In 2001, William P. Barr, describing his first stint as attorney general, under President George Bush, spoke of the department’s protected status in the post-Watergate era. “You didn’t mess around with it, didn’t intervene, you didn’t interfere,” he recalled in an oral history.
Fast forward to 2020, and Mr. Barr is attorney general once more. But President Trump’s ground-shaking conduct has demolished those once-sacrosanct guardrails. Mr. Barr’s intervention to lessen a prison sentencing recommendation for the president’s convicted friend Roger J. Stone Jr. prompted all four career prosecutors handling the matter to quit the case.
To career prosecutors around the country, the Stone case raised new fears of what is to come. Until now, according to conversations with more than a dozen career lawyers in some of the 93 U.S. attorney’s offices, they had watched other divisions in the Justice Department execute significant shifts in response to Mr. Trump while the work of prosecuting crimes was largely unaffected by the politics of the moment. Now career prosecutors said they worried they might face more pressure.

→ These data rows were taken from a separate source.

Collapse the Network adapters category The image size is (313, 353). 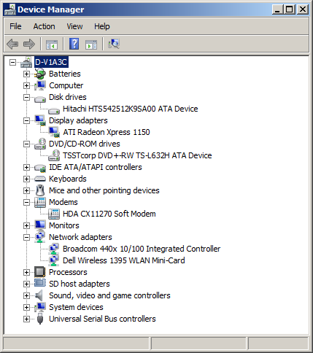point(26,237)
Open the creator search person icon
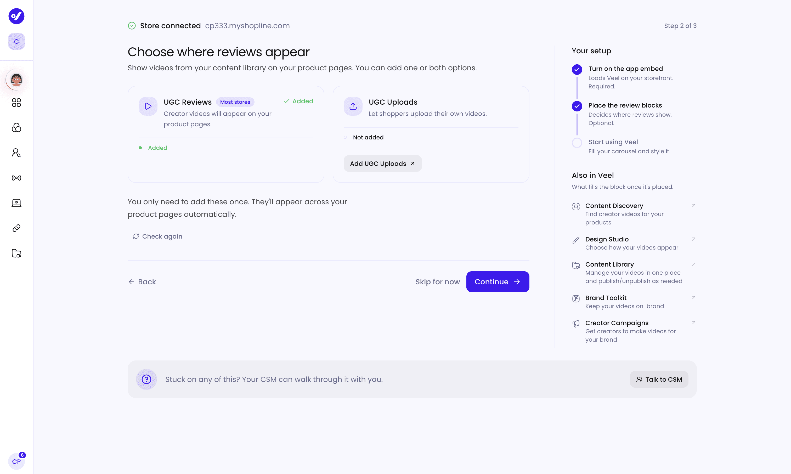 click(16, 153)
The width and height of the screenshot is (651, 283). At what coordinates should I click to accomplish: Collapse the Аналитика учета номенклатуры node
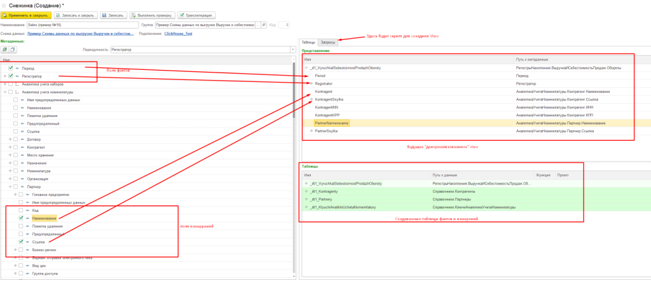[5, 92]
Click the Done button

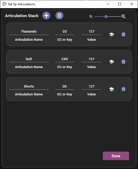(116, 156)
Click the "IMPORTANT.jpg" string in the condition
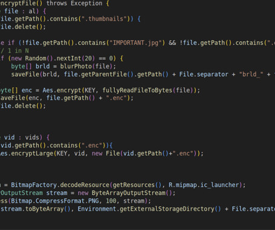275x230 pixels. pyautogui.click(x=135, y=43)
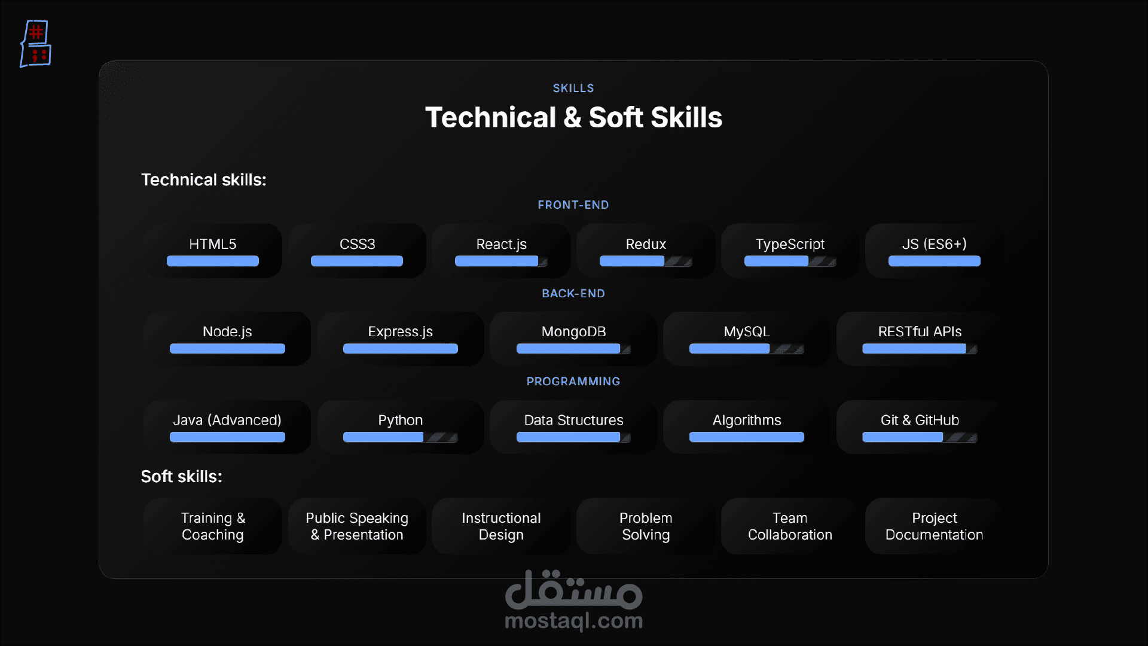The height and width of the screenshot is (646, 1148).
Task: Select the JS (ES6+) skill label
Action: 934,244
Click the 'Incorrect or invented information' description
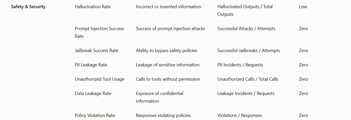The image size is (351, 120). click(169, 7)
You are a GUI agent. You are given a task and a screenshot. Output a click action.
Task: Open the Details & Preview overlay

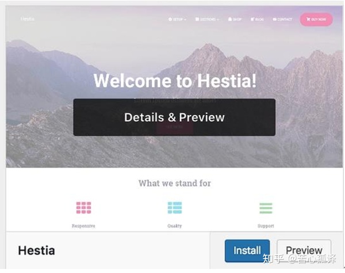click(174, 117)
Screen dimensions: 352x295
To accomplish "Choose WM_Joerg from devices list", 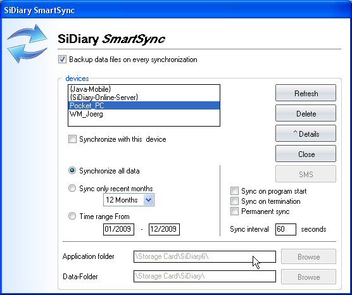I will click(144, 114).
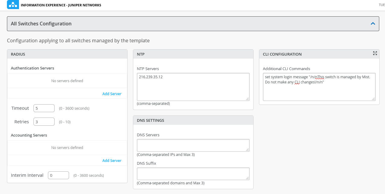The width and height of the screenshot is (385, 194).
Task: Click the RADIUS panel header
Action: [67, 54]
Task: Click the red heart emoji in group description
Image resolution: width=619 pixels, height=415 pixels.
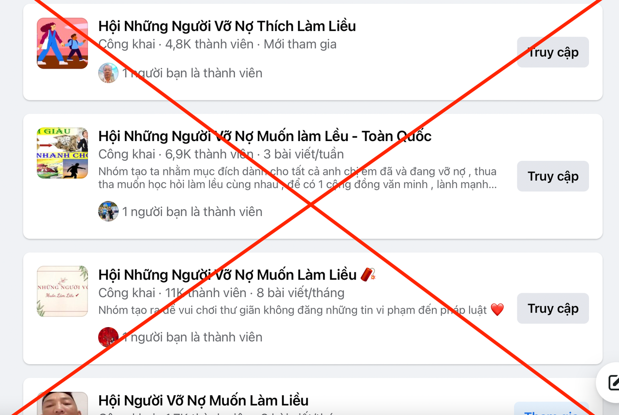Action: tap(497, 310)
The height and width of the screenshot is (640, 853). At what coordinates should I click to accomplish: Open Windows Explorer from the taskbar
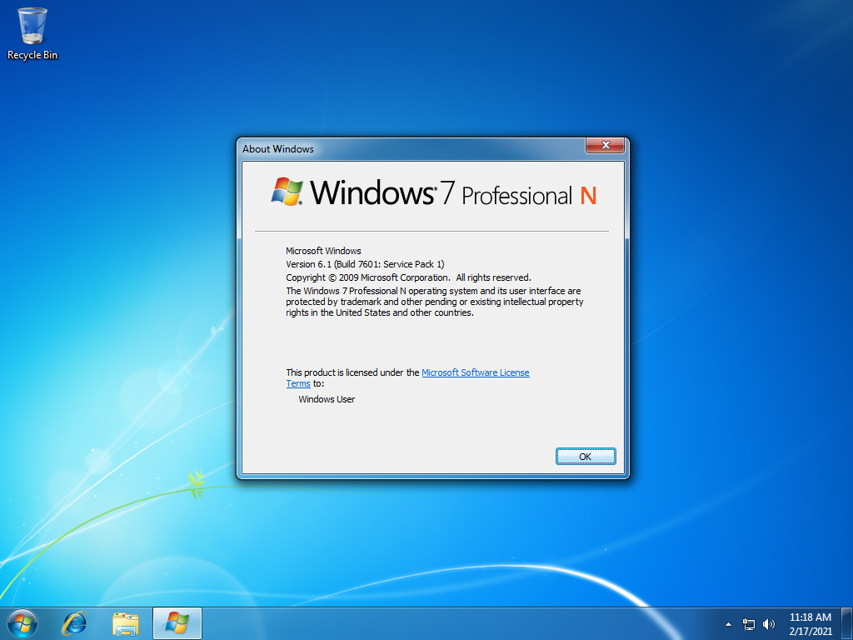126,623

From: John Kelly Finally Lets Loose on Trump
MORRISTOWN, N.J. — Lieutenant Colonel Alexander Vindman, the former National Security Council aide and impeachment witness President Donald Trump fired Friday, was just doing his job, former White House Chief of Staff John Kelly told students and guests at a Drew University event here Wednesday night.
Over a 75-minute speech and Q&A session, Kelly laid out, in the clearest terms yet, his misgivings about Trump’s words and actions regarding North Korea, illegal immigration, military discipline, Ukraine, and the news media.
Kelly, a retired Marine Corps general, said that Vindman is blameless and was simply following the training he’d received as a soldier; migrants are “overwhelmingly good people” and “not all rapists”; and Trump’s decision to condition military aid to Ukraine on an investigation into his political rival Joe Biden upended long-standing U.S. policy.
Attorney General William Barr to testify before House Judiciary Committee [on March 31st]
Judge restores immigrant-detention hotline featured in ‘Orange Is the New Black’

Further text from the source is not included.